Pro Wrestling Syndicate‘s all-female offshoot Bombshell Ladies Of Wrestling is back in what – until earlier this week – we thought was a DVD taping, but yesterday, we were informed that the show in Iselin, NJ was going to be broadcast on iPPV. You can order the show here.
On the fourth instalment in May, La Rosa Negra won the Bombshells Championship from Missy Sampson right after Sampson had defeated Mickie Knuckles to retain the belt. The finish was a confusing one, as Negra won via referee stoppage in a faux-MMA style, declaring that Sampson was unable to continue.
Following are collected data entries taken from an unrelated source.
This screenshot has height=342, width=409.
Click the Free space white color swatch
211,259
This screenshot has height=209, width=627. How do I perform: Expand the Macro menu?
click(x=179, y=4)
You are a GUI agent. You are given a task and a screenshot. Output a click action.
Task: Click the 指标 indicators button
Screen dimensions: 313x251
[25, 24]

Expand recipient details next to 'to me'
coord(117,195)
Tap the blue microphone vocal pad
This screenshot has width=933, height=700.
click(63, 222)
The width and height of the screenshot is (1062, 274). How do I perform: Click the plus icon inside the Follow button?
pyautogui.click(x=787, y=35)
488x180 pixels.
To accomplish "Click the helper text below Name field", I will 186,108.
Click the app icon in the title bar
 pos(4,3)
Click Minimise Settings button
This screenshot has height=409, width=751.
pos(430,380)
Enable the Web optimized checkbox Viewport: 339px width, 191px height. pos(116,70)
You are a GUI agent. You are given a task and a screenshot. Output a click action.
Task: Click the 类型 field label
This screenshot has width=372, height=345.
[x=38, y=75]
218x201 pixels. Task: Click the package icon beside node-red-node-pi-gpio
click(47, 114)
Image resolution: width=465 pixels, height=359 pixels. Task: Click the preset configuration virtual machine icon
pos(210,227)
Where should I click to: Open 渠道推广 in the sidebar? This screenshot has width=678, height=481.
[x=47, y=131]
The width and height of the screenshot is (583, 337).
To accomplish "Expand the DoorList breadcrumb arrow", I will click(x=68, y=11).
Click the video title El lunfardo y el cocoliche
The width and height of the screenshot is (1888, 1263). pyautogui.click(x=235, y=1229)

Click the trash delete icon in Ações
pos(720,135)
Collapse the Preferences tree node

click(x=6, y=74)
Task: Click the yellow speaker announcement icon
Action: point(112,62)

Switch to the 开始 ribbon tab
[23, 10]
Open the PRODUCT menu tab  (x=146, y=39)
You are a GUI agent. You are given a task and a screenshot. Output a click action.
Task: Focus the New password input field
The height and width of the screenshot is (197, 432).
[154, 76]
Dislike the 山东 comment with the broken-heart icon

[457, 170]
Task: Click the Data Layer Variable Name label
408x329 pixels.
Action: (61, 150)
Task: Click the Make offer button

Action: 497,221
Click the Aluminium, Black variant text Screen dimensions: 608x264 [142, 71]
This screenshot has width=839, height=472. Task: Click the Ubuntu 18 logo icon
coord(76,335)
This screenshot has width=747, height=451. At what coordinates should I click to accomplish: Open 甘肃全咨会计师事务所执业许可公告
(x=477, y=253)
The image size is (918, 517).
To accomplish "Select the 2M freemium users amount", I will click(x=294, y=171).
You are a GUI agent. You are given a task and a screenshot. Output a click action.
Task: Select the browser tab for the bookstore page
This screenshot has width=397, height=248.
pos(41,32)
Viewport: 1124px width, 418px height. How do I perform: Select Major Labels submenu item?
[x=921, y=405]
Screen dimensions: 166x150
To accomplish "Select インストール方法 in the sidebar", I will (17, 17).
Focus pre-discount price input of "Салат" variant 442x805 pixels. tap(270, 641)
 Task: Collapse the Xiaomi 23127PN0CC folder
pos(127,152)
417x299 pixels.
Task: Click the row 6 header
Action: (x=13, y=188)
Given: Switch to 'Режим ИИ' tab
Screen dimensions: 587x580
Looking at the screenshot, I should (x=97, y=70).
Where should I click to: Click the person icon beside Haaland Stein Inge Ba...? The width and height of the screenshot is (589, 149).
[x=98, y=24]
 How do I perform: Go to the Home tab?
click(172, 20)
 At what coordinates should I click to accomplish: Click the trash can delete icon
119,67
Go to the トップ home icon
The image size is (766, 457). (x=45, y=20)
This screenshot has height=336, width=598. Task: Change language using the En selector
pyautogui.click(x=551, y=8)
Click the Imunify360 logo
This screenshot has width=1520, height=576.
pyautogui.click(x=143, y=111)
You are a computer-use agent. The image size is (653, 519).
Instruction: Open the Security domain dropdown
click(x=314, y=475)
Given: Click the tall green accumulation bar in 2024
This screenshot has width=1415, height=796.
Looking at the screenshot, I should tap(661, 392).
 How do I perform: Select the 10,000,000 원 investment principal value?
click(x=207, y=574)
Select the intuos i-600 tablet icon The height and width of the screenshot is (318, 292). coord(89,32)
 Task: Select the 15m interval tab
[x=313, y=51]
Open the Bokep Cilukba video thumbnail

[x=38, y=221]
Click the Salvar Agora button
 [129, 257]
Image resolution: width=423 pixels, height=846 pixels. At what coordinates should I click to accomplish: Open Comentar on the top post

On this show, the champion puts the belt on the line against debuting Cheerleader Melissa after getting past Angelina Love last month at a PWS show.
Elsewhere on the card, Love takes on Shelly Martinez, and Jessie Kaye, Mistress Belmont & Jennifer Cruz make their debuts. We will be updating results as they happen, so click after the jump to keep up with the winners and losers…
1. Shelly Martinez pinned Angelina Love with an STO.
2. Jessie Kaye defeated Sumie Sakai with two chokeslams.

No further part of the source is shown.